[Dataset entries]
════════════════

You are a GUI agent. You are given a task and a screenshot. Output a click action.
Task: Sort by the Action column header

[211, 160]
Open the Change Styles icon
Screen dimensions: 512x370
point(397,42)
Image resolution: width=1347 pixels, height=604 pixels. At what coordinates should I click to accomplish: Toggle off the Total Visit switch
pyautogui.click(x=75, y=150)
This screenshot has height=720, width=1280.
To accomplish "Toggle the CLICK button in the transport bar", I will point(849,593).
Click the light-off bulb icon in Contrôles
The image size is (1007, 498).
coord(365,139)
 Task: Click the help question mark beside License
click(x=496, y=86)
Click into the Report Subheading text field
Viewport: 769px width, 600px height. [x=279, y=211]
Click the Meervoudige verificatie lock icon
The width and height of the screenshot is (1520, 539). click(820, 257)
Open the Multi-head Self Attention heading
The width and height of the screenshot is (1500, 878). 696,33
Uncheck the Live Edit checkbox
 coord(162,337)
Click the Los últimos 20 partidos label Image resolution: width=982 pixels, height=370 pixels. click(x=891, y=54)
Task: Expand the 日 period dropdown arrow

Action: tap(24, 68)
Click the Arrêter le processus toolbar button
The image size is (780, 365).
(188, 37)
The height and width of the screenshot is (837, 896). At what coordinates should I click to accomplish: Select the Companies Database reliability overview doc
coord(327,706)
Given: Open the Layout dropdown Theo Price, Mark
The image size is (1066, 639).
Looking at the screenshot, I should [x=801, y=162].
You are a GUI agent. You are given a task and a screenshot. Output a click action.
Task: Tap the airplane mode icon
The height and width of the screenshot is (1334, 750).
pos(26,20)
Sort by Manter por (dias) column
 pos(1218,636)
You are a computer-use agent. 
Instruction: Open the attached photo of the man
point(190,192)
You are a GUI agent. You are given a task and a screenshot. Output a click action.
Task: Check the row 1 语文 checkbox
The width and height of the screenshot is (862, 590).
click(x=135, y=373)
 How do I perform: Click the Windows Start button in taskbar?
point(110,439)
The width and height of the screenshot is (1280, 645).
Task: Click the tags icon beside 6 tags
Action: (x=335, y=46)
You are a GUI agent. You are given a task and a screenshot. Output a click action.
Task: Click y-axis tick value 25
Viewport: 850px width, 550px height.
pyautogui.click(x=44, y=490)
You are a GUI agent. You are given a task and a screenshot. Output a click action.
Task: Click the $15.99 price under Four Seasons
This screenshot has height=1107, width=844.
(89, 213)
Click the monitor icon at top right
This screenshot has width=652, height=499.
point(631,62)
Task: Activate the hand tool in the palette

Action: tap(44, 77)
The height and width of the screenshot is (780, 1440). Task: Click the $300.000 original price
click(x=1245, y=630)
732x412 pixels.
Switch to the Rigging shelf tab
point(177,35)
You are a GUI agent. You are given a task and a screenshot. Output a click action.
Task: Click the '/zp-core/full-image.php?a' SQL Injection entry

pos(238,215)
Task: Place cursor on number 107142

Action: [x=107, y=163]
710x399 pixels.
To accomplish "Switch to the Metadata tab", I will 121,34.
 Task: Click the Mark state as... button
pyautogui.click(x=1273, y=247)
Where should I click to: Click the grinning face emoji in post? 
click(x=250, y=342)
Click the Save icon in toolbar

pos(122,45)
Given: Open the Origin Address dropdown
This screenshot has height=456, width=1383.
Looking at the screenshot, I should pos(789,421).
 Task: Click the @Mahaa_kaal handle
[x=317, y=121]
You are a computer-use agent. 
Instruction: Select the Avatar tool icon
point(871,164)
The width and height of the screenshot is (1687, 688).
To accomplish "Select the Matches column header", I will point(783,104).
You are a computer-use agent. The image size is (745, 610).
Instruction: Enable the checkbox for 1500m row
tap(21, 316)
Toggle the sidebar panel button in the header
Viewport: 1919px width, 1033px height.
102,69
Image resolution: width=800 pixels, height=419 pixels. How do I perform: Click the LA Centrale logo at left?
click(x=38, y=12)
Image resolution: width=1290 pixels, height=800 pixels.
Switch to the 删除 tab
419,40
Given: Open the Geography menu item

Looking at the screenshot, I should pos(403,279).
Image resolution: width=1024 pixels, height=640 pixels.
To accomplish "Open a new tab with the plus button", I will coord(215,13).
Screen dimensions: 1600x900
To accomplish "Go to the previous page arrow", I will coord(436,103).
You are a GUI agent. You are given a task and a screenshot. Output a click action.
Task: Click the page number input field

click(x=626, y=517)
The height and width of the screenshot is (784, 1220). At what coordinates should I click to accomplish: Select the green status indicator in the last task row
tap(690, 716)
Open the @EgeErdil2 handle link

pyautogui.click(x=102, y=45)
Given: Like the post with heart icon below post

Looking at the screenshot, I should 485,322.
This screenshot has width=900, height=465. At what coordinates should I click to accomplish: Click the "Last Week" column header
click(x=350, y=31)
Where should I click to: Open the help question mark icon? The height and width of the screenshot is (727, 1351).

════════════════

§ **To do**: Lines from the records above that hold "will" are the ones to list.

§ **Result**:
To accomplish "Toggle the CLICK button in the transport bar", I will point(849,593).
To accomplish "Switch to the Metadata tab", I will 121,34.
To accomplish "Select the Matches column header", I will point(783,104).
To accomplish "Open a new tab with the plus button", I will coord(215,13).
To accomplish "Go to the previous page arrow", I will coord(436,103).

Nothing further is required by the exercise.